Copy out only the stretch from the line that contains "You are a GUI" through the line that contains "coord(1095,47)", both lines included, with the requests kept. Multiply each coordinate in the answers by 1.45 and round it to a whole number, rounding halves up.

DATA TO PROCESS:
** START **
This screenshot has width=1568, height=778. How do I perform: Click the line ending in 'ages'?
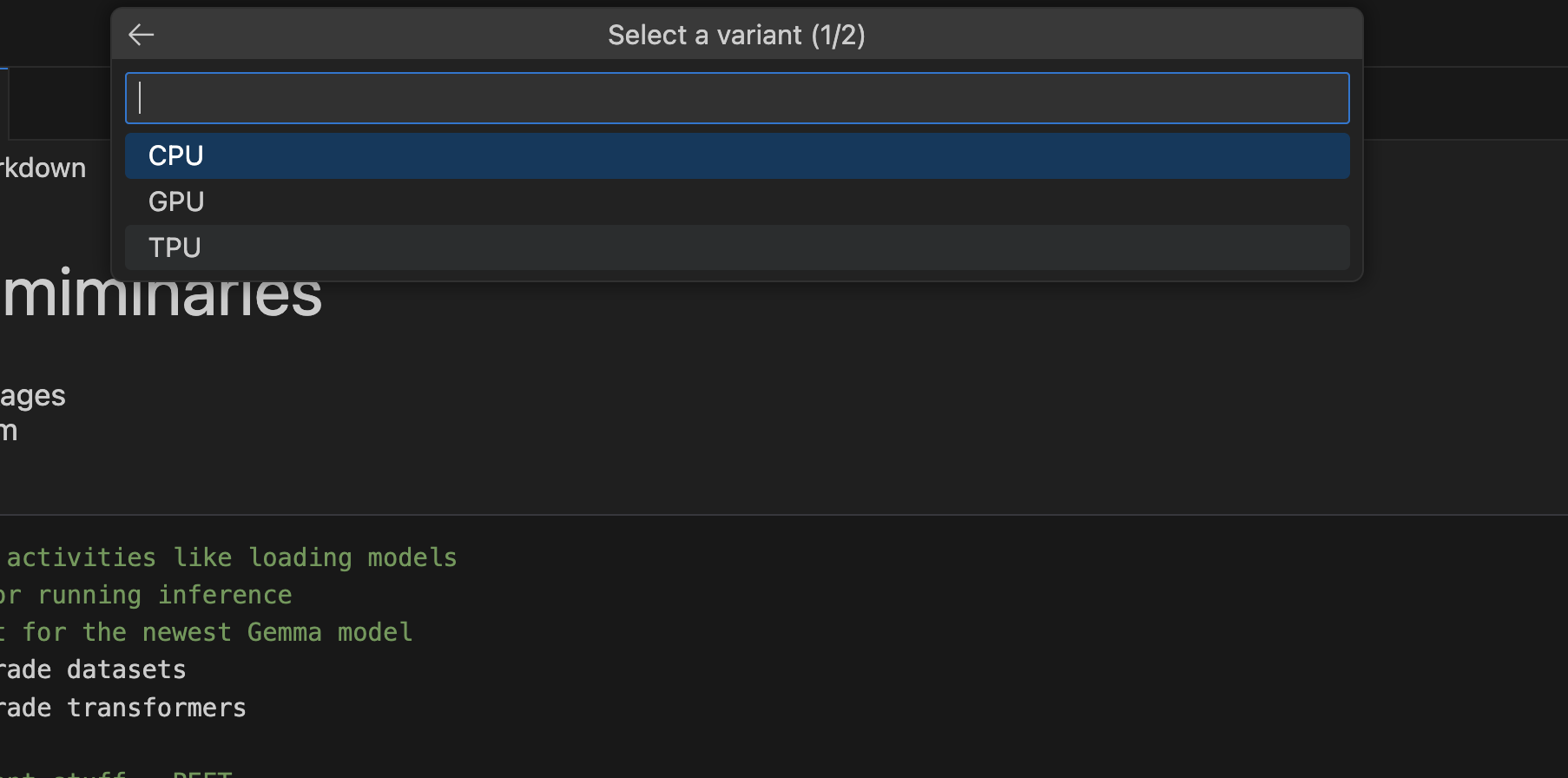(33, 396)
** END **
** START **
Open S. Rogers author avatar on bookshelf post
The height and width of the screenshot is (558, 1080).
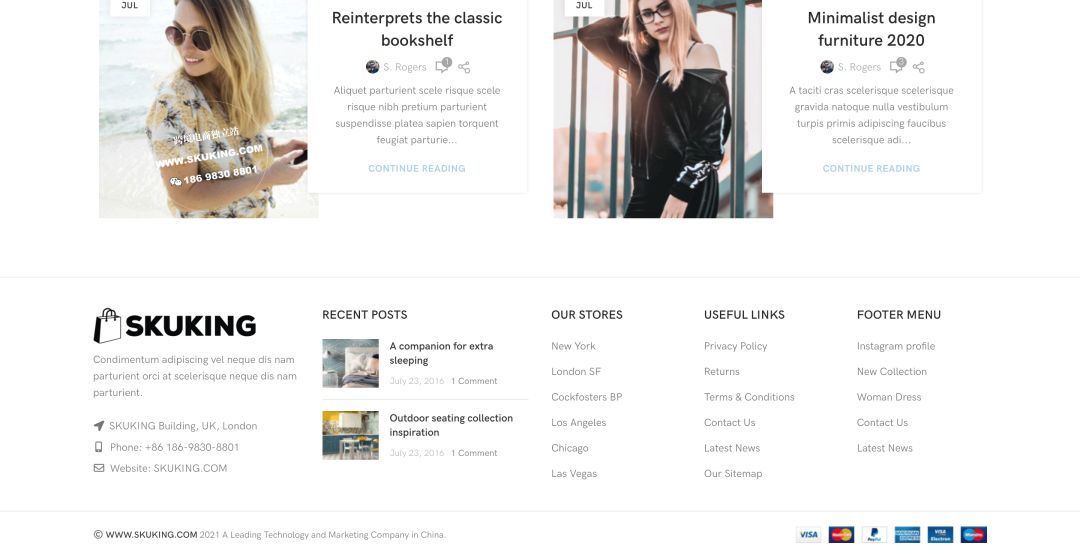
** END **
** START **
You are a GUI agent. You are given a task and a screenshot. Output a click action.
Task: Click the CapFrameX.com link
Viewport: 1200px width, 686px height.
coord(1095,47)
** END **
ANSWER FOR THIS EXERCISE:
You are a GUI agent. You are given a task and a screenshot. Output a click action.
Task: Click the CapFrameX.com link
Viewport: 1200px width, 686px height.
coord(1588,68)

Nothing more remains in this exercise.